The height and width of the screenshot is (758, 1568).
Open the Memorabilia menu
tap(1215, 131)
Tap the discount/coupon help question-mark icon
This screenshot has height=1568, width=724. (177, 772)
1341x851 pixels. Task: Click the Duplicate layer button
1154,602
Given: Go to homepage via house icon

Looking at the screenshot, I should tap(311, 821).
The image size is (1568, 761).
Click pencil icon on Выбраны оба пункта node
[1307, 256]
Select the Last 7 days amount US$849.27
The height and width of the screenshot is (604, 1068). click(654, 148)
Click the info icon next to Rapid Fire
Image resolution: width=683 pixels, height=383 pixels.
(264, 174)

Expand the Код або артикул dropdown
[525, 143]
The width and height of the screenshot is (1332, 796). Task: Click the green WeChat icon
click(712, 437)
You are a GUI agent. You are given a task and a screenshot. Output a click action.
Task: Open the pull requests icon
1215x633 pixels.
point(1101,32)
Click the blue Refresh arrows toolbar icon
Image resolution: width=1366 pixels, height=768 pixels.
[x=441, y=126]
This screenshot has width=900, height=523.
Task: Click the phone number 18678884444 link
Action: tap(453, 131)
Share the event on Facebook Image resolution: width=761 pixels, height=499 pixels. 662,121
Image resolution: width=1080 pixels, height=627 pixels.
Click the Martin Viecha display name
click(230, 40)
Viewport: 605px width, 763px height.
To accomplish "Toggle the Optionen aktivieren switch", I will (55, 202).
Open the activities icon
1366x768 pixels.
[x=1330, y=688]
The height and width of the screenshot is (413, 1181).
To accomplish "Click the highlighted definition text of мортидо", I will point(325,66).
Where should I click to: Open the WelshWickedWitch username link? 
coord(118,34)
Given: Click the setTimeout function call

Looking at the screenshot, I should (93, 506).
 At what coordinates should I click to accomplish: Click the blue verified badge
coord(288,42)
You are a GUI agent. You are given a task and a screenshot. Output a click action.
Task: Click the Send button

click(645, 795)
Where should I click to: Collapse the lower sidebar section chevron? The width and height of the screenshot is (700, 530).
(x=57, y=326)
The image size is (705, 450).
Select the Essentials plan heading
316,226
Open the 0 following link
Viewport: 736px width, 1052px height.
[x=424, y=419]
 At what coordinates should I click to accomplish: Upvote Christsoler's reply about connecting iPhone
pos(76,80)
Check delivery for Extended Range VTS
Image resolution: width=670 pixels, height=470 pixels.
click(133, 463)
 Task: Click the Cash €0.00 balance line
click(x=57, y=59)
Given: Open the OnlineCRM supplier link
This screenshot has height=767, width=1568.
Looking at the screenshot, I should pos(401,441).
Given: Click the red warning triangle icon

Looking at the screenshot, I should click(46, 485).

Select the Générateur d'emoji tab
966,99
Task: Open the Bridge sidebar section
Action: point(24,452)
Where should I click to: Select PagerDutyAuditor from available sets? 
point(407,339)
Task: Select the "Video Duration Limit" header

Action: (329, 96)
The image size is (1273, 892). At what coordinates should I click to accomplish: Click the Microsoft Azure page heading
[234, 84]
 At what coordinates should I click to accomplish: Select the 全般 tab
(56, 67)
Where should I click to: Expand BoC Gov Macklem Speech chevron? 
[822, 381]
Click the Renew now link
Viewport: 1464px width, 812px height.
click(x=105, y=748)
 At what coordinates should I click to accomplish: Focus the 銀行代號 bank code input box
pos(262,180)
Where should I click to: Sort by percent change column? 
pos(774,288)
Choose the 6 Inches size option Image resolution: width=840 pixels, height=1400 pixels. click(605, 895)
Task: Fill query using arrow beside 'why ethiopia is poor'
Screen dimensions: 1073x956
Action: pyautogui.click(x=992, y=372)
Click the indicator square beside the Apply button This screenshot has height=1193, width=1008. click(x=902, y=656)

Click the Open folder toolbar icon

### Work to complete
Respond with the lines above, from the one that holds "At what coordinates should I click to accomplish: Select" to the end of the listing, each repeated exactly, and with no other material.

### Output for this task
 At what coordinates should I click to accomplish: Select the 全般 tab
(56, 67)
Where should I click to: Expand BoC Gov Macklem Speech chevron? 
[822, 381]
Click the Renew now link
Viewport: 1464px width, 812px height.
click(x=105, y=748)
 At what coordinates should I click to accomplish: Focus the 銀行代號 bank code input box
pos(262,180)
Where should I click to: Sort by percent change column? 
pos(774,288)
Choose the 6 Inches size option Image resolution: width=840 pixels, height=1400 pixels. click(605, 895)
Task: Fill query using arrow beside 'why ethiopia is poor'
Screen dimensions: 1073x956
Action: pyautogui.click(x=992, y=372)
Click the indicator square beside the Apply button This screenshot has height=1193, width=1008. click(x=902, y=656)

Click the Open folder toolbar icon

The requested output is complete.